THE INPUT:

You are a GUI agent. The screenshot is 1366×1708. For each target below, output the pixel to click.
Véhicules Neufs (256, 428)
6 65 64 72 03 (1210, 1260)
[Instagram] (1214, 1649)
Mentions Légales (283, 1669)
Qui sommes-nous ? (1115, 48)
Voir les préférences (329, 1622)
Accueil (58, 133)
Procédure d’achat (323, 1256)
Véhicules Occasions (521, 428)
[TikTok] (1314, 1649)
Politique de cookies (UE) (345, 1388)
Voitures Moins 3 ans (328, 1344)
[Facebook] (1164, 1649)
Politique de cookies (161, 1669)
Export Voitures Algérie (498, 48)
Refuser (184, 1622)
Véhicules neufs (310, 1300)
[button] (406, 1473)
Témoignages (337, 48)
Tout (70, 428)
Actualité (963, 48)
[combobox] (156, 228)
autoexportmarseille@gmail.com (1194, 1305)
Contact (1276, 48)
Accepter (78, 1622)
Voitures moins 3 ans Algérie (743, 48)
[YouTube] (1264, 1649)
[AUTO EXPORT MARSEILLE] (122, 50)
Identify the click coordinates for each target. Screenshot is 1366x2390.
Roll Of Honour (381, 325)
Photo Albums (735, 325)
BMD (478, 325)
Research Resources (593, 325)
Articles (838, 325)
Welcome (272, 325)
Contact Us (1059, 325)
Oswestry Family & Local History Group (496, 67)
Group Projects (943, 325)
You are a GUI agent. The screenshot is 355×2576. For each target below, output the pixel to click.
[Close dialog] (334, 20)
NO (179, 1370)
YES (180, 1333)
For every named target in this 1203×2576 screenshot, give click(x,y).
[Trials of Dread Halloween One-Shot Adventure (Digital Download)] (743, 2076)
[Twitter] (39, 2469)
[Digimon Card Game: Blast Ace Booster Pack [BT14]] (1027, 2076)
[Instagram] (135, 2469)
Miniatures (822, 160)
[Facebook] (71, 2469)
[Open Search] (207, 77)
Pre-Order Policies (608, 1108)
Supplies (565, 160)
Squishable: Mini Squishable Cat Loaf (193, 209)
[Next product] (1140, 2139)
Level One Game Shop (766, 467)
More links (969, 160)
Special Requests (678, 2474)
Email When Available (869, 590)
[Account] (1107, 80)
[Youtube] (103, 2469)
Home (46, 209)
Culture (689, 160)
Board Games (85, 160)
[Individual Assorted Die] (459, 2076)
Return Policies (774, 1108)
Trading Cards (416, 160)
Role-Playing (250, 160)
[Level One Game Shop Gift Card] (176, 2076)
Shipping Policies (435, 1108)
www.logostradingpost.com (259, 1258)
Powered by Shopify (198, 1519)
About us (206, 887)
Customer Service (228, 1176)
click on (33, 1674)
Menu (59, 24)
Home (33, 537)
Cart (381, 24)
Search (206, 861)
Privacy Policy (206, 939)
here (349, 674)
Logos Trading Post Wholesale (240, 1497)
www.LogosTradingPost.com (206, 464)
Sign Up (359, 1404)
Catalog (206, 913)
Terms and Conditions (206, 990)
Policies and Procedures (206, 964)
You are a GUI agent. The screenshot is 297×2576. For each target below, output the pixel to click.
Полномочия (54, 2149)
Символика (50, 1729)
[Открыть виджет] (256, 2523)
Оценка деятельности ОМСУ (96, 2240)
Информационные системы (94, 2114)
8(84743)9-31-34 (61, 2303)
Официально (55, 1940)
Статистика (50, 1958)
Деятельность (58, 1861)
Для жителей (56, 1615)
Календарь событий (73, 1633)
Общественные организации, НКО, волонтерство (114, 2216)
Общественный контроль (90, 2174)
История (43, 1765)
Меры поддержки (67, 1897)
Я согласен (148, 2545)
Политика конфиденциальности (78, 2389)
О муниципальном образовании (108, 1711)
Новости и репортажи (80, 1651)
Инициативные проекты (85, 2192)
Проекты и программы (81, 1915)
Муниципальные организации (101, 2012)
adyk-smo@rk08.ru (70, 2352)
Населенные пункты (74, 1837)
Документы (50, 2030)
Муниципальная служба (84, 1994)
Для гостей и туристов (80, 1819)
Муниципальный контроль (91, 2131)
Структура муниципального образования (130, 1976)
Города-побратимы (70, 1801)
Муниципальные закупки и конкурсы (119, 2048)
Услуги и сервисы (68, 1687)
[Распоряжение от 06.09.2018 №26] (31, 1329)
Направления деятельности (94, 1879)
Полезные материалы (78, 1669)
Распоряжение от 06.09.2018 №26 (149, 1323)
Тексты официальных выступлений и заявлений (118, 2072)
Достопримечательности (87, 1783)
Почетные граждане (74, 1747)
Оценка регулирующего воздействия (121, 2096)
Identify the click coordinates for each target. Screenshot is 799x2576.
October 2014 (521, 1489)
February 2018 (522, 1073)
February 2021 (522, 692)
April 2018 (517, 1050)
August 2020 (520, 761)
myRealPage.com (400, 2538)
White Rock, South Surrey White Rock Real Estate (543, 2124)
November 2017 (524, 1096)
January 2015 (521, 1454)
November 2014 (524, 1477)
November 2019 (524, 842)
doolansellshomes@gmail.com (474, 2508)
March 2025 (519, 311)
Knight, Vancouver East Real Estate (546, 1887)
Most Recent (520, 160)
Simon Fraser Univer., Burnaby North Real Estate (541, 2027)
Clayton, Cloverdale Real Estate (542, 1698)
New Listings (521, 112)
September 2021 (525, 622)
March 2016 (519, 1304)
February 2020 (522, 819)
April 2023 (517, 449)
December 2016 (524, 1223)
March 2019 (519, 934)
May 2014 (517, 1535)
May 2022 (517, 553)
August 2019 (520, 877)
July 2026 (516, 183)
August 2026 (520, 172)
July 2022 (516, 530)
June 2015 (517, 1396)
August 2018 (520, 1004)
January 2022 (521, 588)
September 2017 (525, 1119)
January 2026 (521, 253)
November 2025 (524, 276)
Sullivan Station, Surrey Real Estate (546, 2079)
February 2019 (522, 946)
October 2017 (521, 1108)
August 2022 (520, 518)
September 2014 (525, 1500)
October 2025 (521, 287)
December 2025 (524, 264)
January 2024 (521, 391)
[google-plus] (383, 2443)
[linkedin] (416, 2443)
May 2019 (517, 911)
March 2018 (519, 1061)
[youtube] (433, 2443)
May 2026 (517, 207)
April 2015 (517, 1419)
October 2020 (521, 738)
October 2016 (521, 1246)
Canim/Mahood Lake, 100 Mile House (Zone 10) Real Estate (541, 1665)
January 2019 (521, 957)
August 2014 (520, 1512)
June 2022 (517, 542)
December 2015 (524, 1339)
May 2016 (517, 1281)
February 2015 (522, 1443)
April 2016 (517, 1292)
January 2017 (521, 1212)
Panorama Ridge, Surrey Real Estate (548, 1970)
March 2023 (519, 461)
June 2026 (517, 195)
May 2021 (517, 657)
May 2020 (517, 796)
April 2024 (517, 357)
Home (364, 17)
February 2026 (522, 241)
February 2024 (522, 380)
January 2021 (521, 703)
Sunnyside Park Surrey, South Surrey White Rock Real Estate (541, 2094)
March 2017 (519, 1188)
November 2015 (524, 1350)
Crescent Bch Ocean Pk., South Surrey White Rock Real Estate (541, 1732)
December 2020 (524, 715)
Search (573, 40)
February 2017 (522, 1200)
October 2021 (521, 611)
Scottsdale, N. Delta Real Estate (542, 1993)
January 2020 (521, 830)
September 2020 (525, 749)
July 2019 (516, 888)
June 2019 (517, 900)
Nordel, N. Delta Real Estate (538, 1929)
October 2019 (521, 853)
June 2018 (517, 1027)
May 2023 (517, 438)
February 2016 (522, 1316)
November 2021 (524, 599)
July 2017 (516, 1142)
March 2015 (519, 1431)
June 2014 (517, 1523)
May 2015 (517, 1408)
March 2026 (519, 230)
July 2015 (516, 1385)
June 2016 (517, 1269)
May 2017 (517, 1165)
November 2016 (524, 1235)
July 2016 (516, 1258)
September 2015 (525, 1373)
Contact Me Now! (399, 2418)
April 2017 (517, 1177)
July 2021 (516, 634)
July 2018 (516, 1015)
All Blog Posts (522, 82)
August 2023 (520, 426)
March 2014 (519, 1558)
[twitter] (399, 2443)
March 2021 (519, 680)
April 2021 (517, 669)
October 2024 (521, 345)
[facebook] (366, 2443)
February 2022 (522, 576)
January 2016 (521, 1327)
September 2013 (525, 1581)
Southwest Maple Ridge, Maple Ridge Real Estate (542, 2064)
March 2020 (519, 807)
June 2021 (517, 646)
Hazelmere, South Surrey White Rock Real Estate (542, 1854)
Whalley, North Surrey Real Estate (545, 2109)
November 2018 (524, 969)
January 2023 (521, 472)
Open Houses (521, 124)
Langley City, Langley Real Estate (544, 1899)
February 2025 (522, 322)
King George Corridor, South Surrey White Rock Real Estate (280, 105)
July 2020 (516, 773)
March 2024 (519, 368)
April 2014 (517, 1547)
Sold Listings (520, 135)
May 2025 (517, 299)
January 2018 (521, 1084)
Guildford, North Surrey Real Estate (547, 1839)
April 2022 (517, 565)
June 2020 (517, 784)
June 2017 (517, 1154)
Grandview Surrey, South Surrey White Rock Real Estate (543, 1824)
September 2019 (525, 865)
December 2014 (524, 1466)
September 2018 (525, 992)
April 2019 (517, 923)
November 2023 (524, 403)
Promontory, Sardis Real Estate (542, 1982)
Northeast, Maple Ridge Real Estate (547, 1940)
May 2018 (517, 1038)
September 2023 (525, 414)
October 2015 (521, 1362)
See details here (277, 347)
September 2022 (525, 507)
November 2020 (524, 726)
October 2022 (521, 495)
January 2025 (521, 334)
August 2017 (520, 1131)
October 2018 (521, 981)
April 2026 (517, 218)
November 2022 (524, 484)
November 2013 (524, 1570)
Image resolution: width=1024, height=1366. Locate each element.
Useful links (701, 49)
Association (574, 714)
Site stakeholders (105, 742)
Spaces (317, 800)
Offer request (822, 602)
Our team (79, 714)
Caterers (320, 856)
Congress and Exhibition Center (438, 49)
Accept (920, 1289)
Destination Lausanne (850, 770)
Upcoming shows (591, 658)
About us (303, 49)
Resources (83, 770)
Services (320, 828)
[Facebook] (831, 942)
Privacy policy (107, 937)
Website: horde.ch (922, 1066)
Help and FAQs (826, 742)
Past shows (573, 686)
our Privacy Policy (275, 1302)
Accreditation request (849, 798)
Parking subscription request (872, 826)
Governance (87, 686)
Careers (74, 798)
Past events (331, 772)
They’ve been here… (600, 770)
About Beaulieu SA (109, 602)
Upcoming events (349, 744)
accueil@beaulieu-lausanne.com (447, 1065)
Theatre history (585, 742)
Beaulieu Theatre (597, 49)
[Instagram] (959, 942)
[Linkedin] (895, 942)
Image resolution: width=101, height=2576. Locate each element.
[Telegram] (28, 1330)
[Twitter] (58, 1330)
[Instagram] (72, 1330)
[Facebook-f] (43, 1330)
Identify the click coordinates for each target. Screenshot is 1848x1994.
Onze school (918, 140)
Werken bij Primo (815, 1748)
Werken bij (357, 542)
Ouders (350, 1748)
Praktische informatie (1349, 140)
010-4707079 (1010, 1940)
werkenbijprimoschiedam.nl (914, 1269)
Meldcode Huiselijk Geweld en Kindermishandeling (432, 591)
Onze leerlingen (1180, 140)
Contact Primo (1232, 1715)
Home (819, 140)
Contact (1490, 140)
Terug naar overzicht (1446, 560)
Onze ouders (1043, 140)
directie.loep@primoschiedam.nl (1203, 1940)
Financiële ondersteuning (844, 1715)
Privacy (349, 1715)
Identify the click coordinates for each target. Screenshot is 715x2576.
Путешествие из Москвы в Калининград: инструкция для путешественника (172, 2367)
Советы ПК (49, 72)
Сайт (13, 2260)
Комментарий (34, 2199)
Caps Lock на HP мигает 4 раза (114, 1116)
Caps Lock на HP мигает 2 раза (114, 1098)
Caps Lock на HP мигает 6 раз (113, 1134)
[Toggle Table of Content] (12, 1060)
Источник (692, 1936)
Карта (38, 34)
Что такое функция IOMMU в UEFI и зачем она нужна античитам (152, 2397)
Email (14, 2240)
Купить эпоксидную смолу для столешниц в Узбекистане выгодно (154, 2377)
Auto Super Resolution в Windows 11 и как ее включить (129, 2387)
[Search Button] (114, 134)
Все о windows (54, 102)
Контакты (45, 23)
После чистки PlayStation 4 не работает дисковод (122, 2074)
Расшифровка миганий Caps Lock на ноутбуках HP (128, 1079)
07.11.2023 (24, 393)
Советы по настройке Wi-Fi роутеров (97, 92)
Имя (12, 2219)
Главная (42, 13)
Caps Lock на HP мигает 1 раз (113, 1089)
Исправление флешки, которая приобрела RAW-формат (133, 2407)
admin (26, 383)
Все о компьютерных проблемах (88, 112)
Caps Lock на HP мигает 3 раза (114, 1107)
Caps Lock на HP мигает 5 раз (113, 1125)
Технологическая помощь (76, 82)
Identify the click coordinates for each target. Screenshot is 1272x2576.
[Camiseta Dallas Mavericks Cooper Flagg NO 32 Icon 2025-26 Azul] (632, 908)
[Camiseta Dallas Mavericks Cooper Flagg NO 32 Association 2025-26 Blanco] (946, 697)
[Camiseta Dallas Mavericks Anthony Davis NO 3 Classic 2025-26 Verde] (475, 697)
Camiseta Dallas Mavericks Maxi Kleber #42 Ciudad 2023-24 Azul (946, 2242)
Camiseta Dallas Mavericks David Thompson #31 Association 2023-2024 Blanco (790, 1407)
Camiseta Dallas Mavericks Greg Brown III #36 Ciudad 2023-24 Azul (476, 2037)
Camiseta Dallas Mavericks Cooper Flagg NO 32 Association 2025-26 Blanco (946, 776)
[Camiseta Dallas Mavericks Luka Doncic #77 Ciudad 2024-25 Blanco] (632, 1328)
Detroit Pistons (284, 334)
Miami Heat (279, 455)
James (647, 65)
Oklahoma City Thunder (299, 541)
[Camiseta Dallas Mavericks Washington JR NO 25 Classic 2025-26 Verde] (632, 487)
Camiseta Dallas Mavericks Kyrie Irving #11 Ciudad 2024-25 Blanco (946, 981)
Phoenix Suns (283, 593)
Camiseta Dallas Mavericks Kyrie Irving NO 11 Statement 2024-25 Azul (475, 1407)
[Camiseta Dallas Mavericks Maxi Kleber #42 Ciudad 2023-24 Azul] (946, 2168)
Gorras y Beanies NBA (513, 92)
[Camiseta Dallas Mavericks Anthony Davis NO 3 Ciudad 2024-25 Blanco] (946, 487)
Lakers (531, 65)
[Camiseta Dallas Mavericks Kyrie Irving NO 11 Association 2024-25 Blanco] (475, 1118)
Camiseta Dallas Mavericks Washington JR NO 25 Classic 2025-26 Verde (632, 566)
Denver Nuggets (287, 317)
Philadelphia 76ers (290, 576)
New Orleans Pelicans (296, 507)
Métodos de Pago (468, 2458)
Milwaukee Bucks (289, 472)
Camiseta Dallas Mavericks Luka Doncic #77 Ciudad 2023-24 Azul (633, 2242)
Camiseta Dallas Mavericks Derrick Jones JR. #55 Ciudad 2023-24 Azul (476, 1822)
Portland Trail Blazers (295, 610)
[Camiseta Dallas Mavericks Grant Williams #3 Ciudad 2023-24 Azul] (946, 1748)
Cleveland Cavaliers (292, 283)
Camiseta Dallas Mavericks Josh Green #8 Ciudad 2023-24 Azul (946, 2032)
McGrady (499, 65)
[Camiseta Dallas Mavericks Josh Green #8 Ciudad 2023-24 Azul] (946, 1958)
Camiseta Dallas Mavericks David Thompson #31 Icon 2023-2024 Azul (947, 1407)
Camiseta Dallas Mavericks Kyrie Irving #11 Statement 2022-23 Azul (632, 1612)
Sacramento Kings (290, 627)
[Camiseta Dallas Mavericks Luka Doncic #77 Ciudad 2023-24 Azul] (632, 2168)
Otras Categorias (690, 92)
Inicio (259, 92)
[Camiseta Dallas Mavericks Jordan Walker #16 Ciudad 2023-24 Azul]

PROBLEM TO WORK ON:
In the listing above, find the line with "Screenshot is 1366x2390." and the line with "Статистика (50, 1958)", then print exactly those two lines and every line between them, and nothing more.

SOLUTION TO THE EXERCISE:
Identify the click coordinates for each target. Screenshot is 1366x2390.
Roll Of Honour (381, 325)
Photo Albums (735, 325)
BMD (478, 325)
Research Resources (593, 325)
Articles (838, 325)
Welcome (272, 325)
Contact Us (1059, 325)
Oswestry Family & Local History Group (496, 67)
Group Projects (943, 325)
You are a GUI agent. The screenshot is 355×2576. For each target below, output the pixel to click.
[Close dialog] (334, 20)
NO (179, 1370)
YES (180, 1333)
For every named target in this 1203×2576 screenshot, give click(x,y).
[Trials of Dread Halloween One-Shot Adventure (Digital Download)] (743, 2076)
[Twitter] (39, 2469)
[Digimon Card Game: Blast Ace Booster Pack [BT14]] (1027, 2076)
[Instagram] (135, 2469)
Miniatures (822, 160)
[Facebook] (71, 2469)
[Open Search] (207, 77)
Pre-Order Policies (608, 1108)
Supplies (565, 160)
Squishable: Mini Squishable Cat Loaf (193, 209)
[Next product] (1140, 2139)
Level One Game Shop (766, 467)
More links (969, 160)
Special Requests (678, 2474)
Email When Available (869, 590)
[Account] (1107, 80)
[Youtube] (103, 2469)
Home (46, 209)
Culture (689, 160)
Board Games (85, 160)
[Individual Assorted Die] (459, 2076)
Return Policies (774, 1108)
Trading Cards (416, 160)
Role-Playing (250, 160)
[Level One Game Shop Gift Card] (176, 2076)
Shipping Policies (435, 1108)
www.logostradingpost.com (259, 1258)
Powered by Shopify (198, 1519)
About us (206, 887)
Customer Service (228, 1176)
click on (33, 1674)
Menu (59, 24)
Home (33, 537)
Cart (381, 24)
Search (206, 861)
Privacy Policy (206, 939)
here (349, 674)
Logos Trading Post Wholesale (240, 1497)
www.LogosTradingPost.com (206, 464)
Sign Up (359, 1404)
Catalog (206, 913)
Terms and Conditions (206, 990)
Policies and Procedures (206, 964)
You are a GUI agent. The screenshot is 297×2576. For each target below, output the pixel to click.
Полномочия (54, 2149)
Символика (50, 1729)
[Открыть виджет] (256, 2523)
Оценка деятельности ОМСУ (96, 2240)
Информационные системы (94, 2114)
8(84743)9-31-34 (61, 2303)
Официально (55, 1940)
Статистика (50, 1958)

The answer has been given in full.